April 20, 2024

An Experimental Alzheimer’s Blood Test Proves 94% Accuracy!

Researchers at Washington University School of Medicine in St. Louis report in the journal Neurology that they have developed such a blood test that may be up to 94% accurate in finding people with early Alzheimer’s brain changes. They reported the results at the Alzheimer’s Association International Conference 2019 (AAIC 2019) in July.

Though this experimental blood test is still in its initial stages, it looks like an advancement on the experimental blood test covered in our previous blog post.

Details of the Study

While everyone makes amyloid, in some, the protein is produced in abnormally copious amounts that clump together and form plaques in the brain, which experts believe start to strangle nerves and sever their critical connections to one another. Having amyloid plaques in the brain is a requirement for an Alzheimer’s diagnosis, so the researchers developed a test that could pick up amyloid levels in the blood.

The team, led by senior author Dr. Randall Bateman, professor of neurology, and first author Dr. Suzanne Schindler, associate professor of neurology, documented the ratio of two fragments of amyloid protein, called a-beta 42 and a-beta 40 to each other; the fragments form when the parent protein is normally chopped by enzymes. In people who develop Alzheimer’s, however, for some reason the resulting fragments start sticking together, and aren’t cleared from the brain. As more amyloid aggregates in the brain to form plaques, less of it, particularly a-beta 42, is available to circulate in the blood, so the ratio of the two forms to each other is a proxy for how much is being pulled into clumps in the brain. The lower the ratio, the more plaques are forming in the brain.

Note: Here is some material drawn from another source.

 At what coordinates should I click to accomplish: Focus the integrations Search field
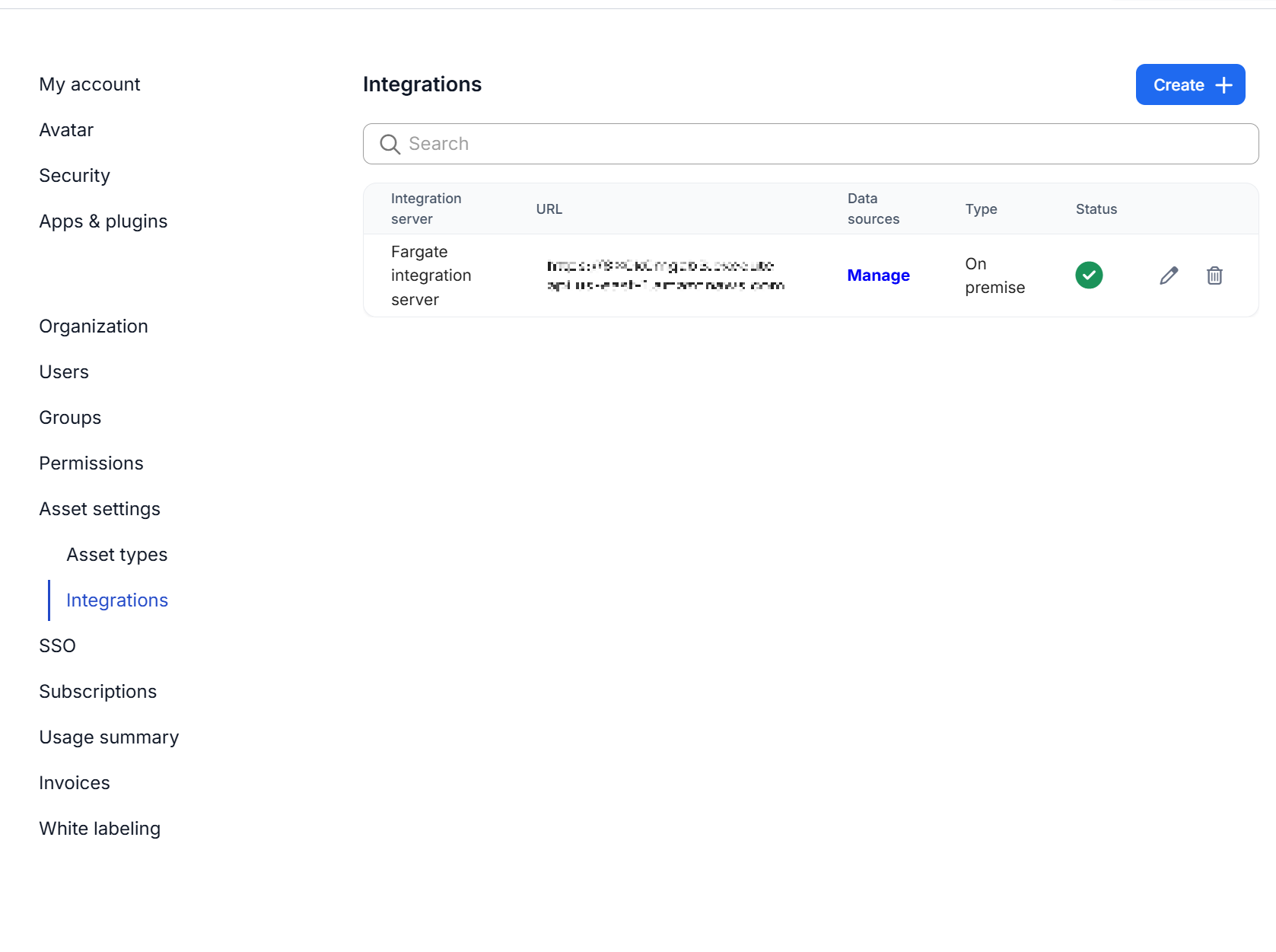click(x=822, y=144)
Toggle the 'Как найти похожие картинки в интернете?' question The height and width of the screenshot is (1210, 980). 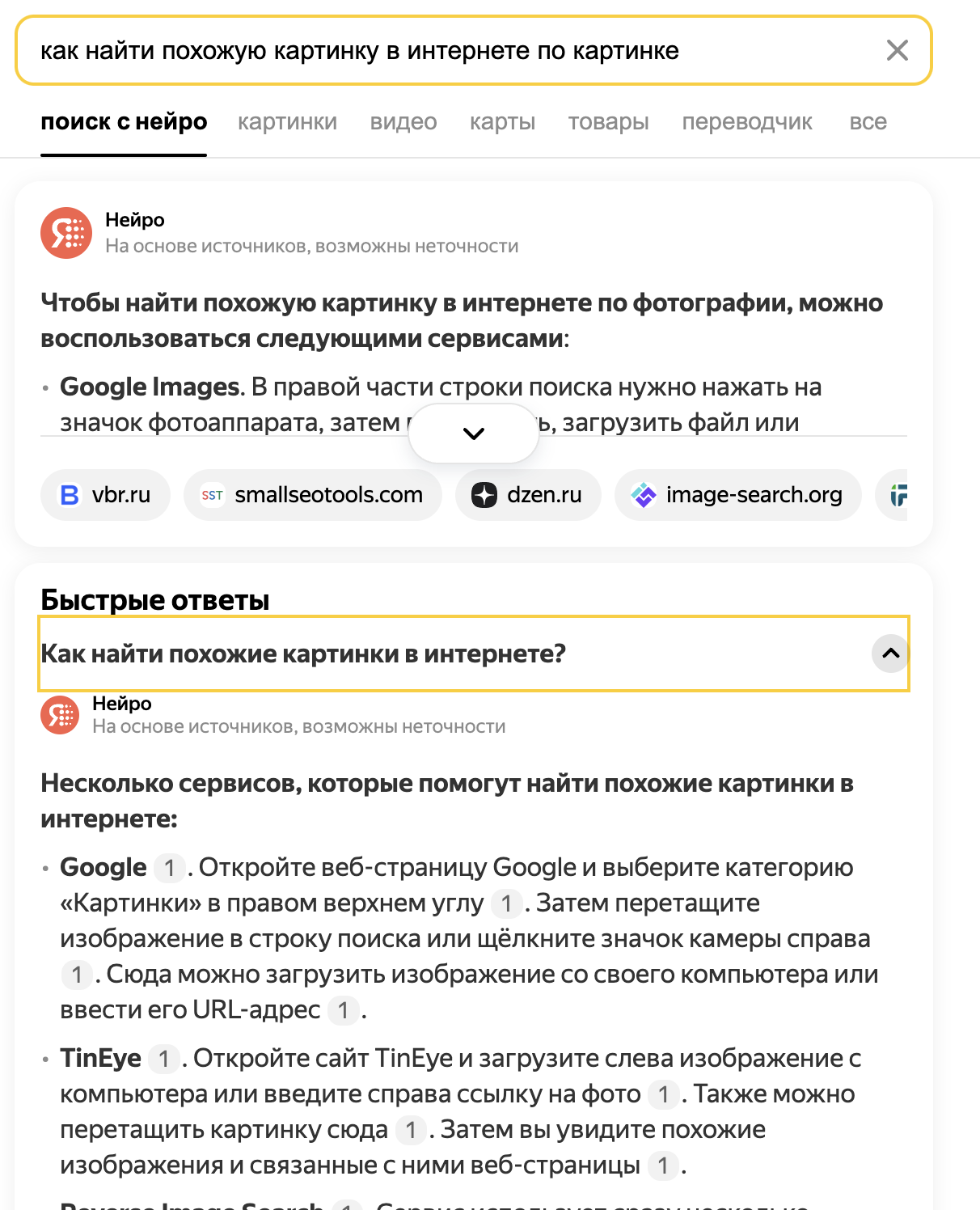(303, 654)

To detect the circulating amyloid, researchers used mass spectrometry, a technique that separates out compounds in a sample by vaporizing them and then shooting them with an electron beam to create specific ionic signatures that identify specific molecules or proteins. The technique can record the amount of a-beta 42 and a-beta 40 from a blood sample.

In this study, the team took samples from 158 people over the age of 50, most of whom were cognitively normal at the start of the study and followed them for about four years to see which participants developed Alzheimer’s. To verify the amyloid levels found in the blood test, the volunteers also had a PET scan of their brains and provided samples of cerebrospinal fluid, near the start and then again near the end of the study period. The team then combined the blood test with other well-known risk factors, such as the presence of a genetic factor called ApoE4, and age. When these additional factors were considered, the combination matched the PET scan 94% of the time.

A Long Way to Go

“The test is not perfect yet and needs more refinement and validation in larger groups of patients.”

– Dr. Suzanne Schindler, Associate Professor of Neurology

Big questions about a blood test for detecting Alzheimer’s still remain, including how experts will set the threshold for “normal” and “high” levels of amyloid or other proteins in the blood. But having a reliable way to track changes in people’s amyloid levels would be a start.